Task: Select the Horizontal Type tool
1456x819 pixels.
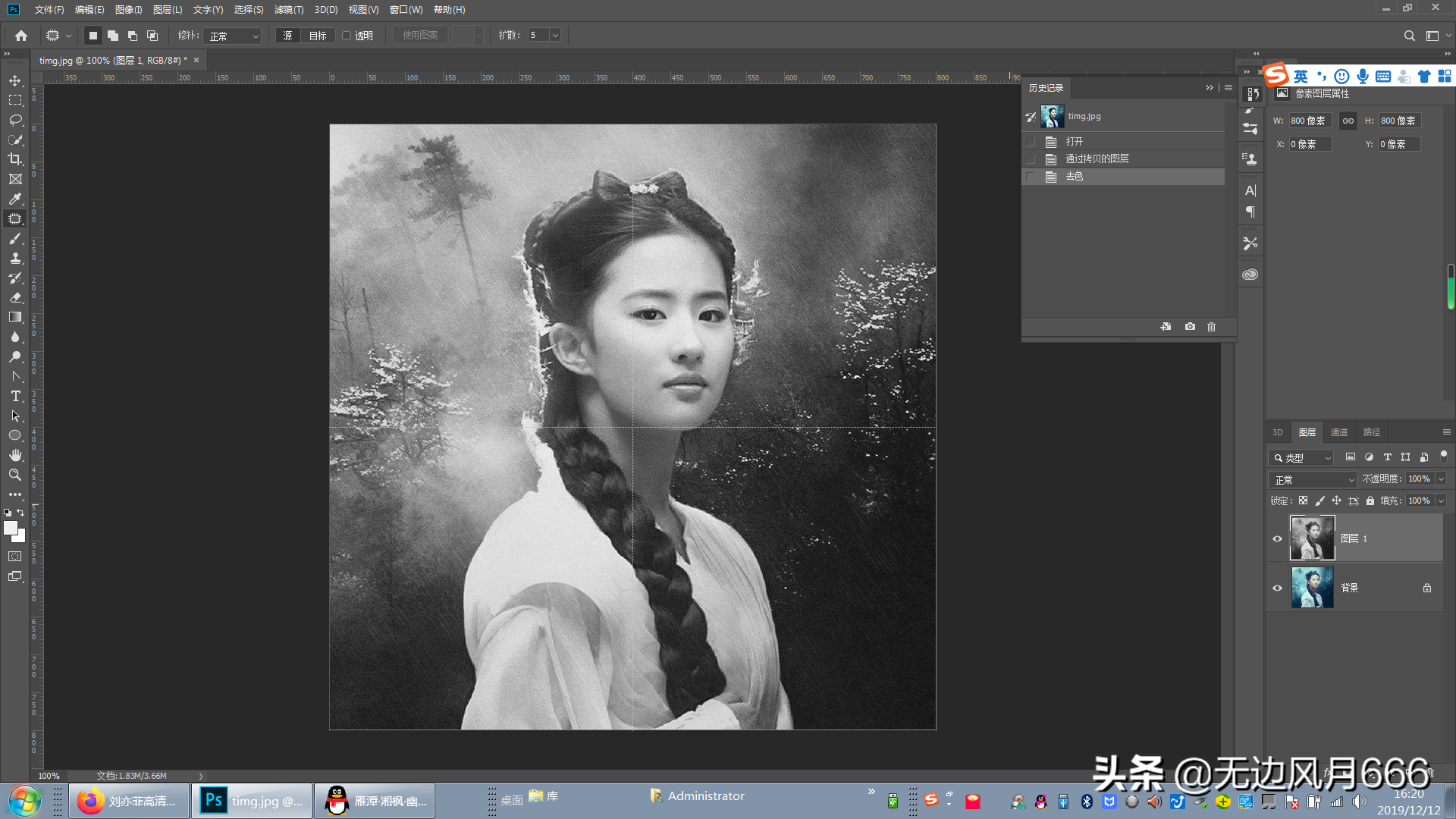Action: (15, 396)
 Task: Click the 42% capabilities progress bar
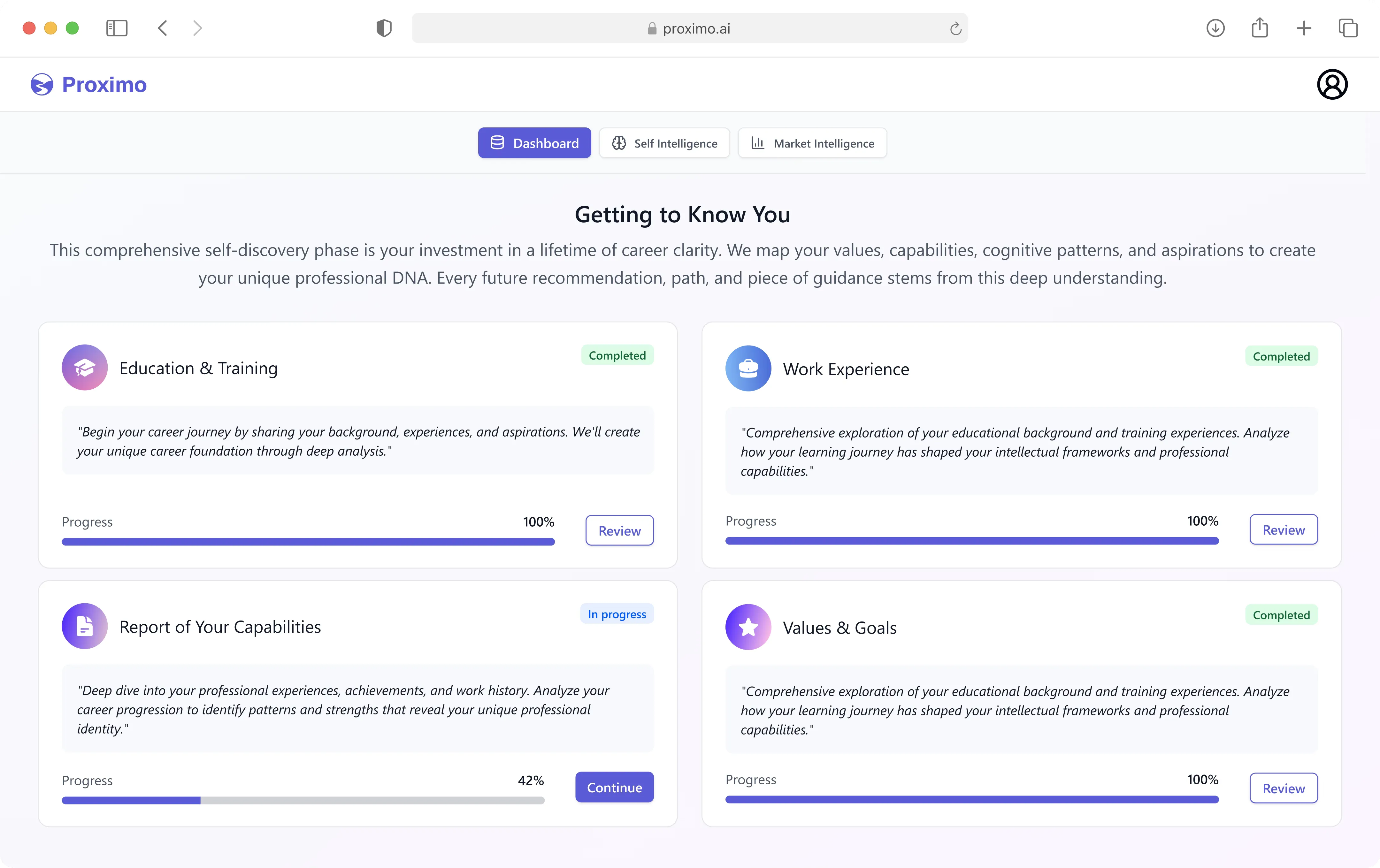(303, 800)
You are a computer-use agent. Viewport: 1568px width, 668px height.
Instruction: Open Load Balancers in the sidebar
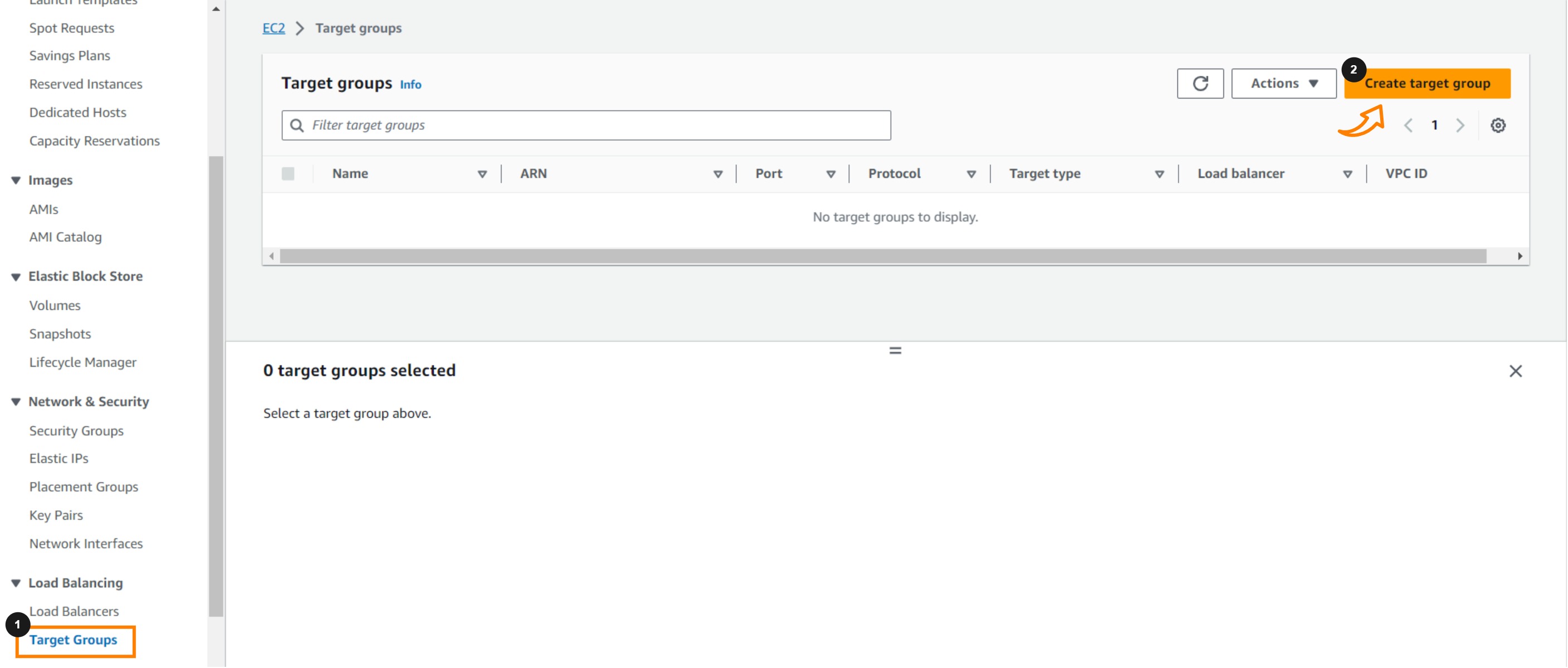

========

Exercise description - An exact restatement is expected of the lines from the line containing "Task: Click the" to the end of the data above, pictures excluded.

Solution to this exercise -
 Task: Click the 42% capabilities progress bar
(303, 800)
You are a computer-use agent. Viewport: 1568px width, 668px height.
Instruction: Open Load Balancers in the sidebar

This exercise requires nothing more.